*Dataset records:*
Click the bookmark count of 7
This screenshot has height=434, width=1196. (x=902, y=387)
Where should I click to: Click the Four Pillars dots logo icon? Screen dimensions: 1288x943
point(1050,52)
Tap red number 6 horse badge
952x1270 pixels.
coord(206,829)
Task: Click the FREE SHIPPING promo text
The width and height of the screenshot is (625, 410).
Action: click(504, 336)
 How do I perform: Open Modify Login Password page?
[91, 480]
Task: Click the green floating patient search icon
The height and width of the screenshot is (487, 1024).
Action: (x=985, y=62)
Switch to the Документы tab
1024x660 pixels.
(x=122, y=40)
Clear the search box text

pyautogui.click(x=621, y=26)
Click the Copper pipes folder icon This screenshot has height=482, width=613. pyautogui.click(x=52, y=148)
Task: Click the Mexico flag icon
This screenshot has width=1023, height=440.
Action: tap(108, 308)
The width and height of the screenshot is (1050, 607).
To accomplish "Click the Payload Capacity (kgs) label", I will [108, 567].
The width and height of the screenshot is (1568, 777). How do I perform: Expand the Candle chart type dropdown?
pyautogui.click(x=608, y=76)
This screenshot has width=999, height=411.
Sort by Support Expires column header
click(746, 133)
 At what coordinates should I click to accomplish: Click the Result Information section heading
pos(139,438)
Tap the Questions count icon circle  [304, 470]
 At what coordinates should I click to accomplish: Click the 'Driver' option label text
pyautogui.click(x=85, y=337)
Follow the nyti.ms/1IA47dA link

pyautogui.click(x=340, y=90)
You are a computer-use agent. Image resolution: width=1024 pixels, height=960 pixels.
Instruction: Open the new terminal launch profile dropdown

*Your assignment:* Pull every line containing "Task" from the entries above and copy it.

*Answer to the problem:*
Task: Click the FREE SHIPPING promo text
Task: Click the green floating patient search icon
Task: Click the Mexico flag icon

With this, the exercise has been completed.